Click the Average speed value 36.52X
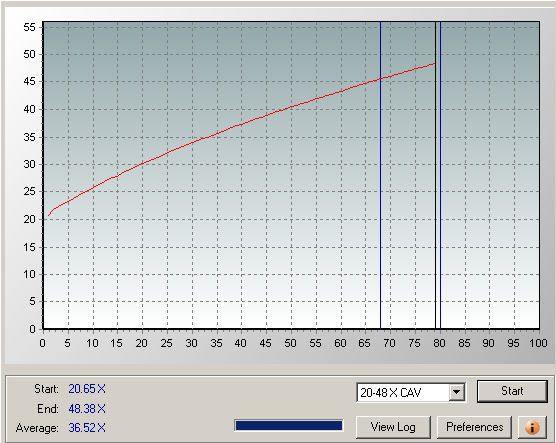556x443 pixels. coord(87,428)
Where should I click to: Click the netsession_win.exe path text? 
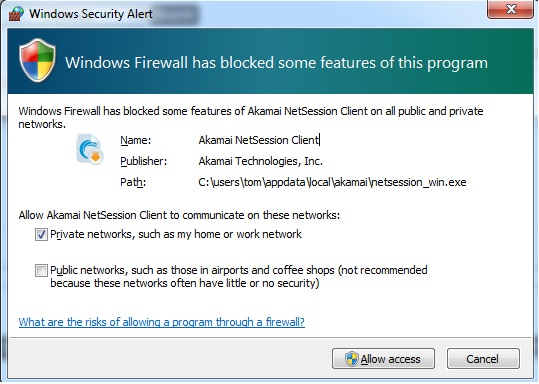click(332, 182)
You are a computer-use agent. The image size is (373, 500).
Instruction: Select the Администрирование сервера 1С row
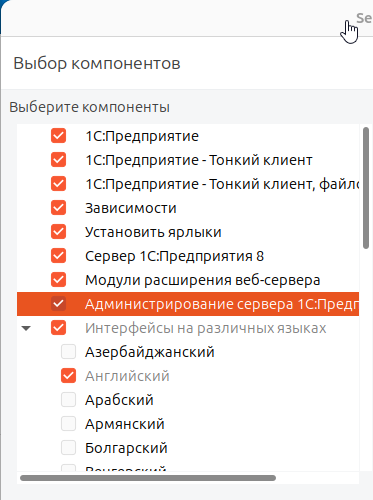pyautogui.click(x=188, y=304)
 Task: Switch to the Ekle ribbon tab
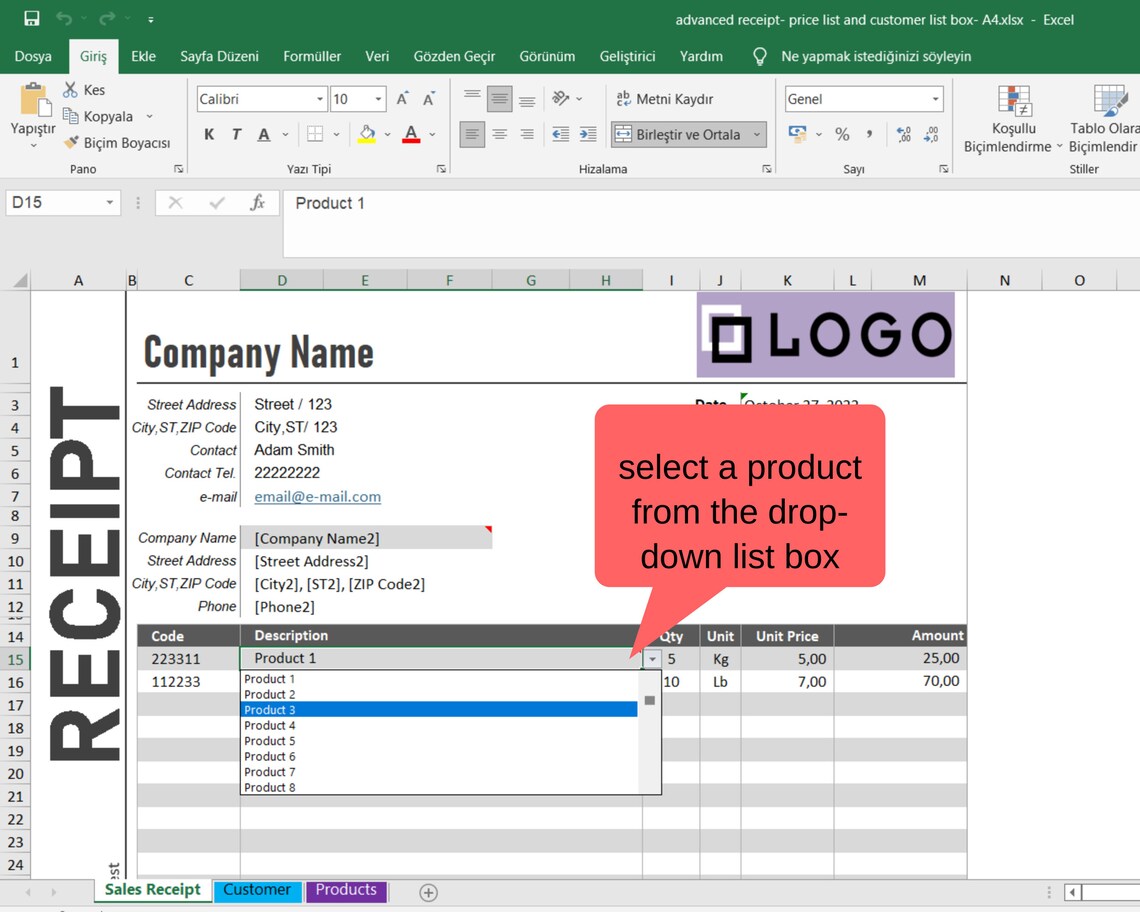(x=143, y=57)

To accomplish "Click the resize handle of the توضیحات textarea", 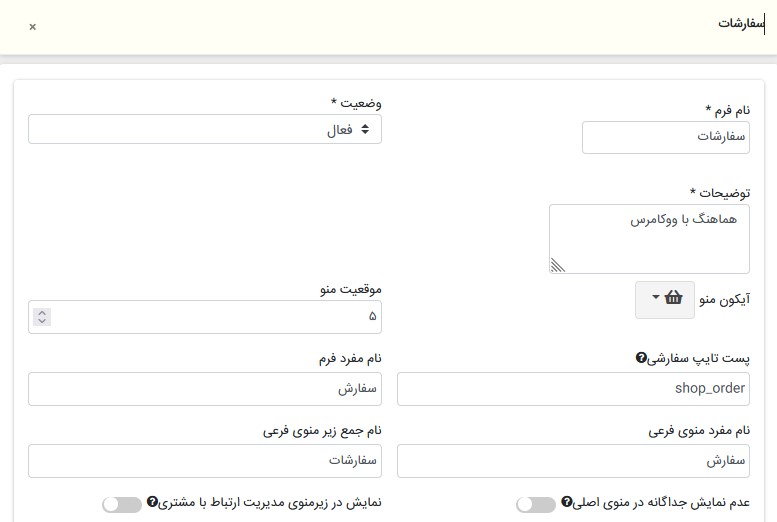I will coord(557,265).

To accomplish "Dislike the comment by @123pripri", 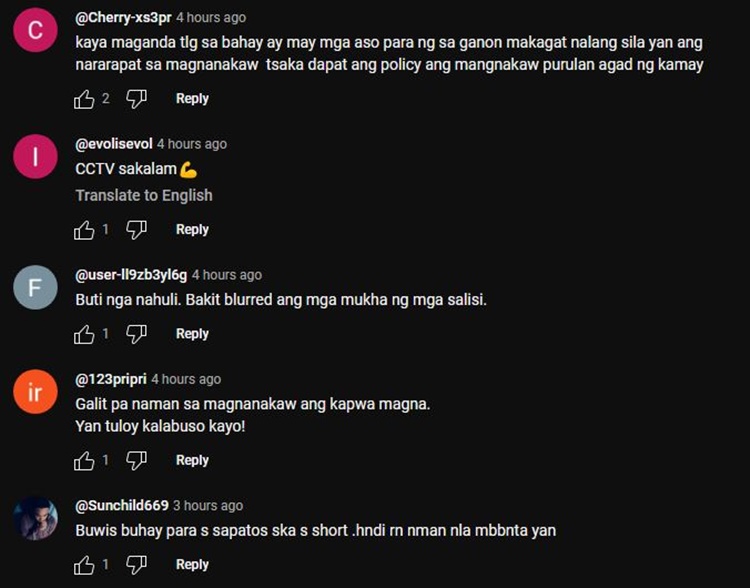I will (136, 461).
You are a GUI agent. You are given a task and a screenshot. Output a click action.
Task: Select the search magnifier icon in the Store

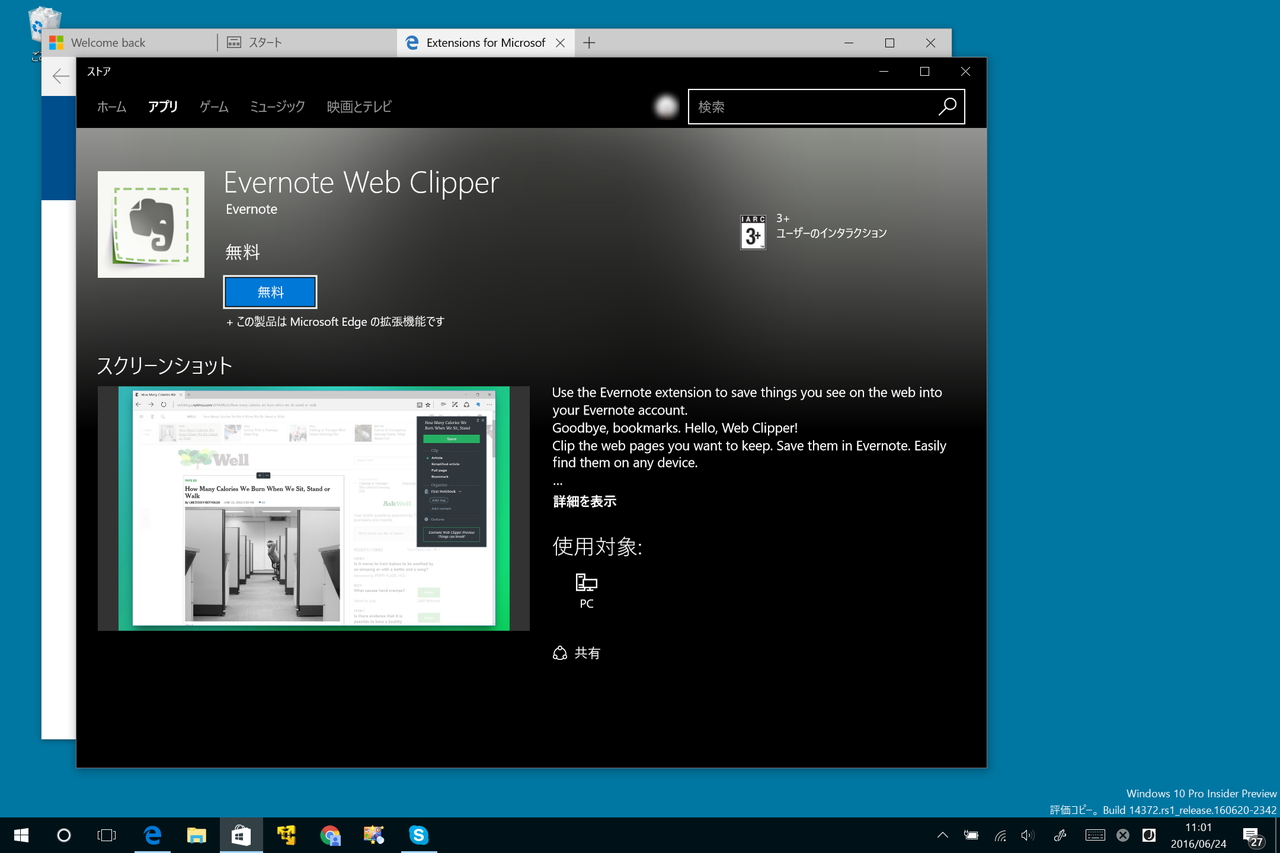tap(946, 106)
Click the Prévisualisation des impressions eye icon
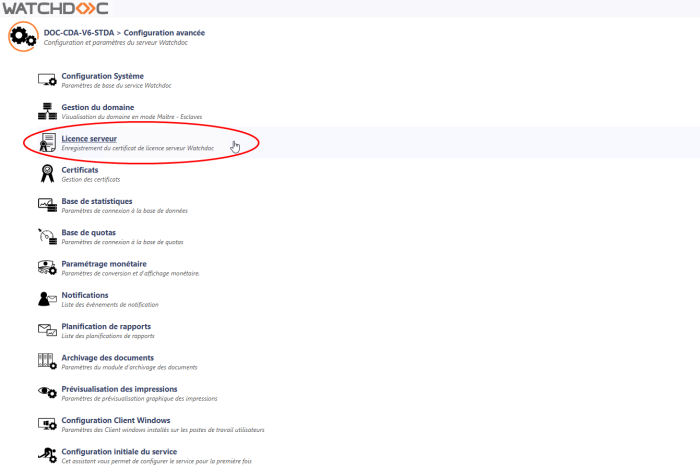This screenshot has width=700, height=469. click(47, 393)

= = = =

- _What the task requires_
Retype the lines word for word, starting at the line that contains "You are a GUI" and ending at the last of the lines. Leave the pictures out of your answer.

- _Solution below_
You are a GUI agent. You are given a task and a screenshot. Output a click action.
Task: Select the search magnifier icon in the Store

tap(946, 106)
Click the Prévisualisation des impressions eye icon
This screenshot has width=700, height=469. click(47, 393)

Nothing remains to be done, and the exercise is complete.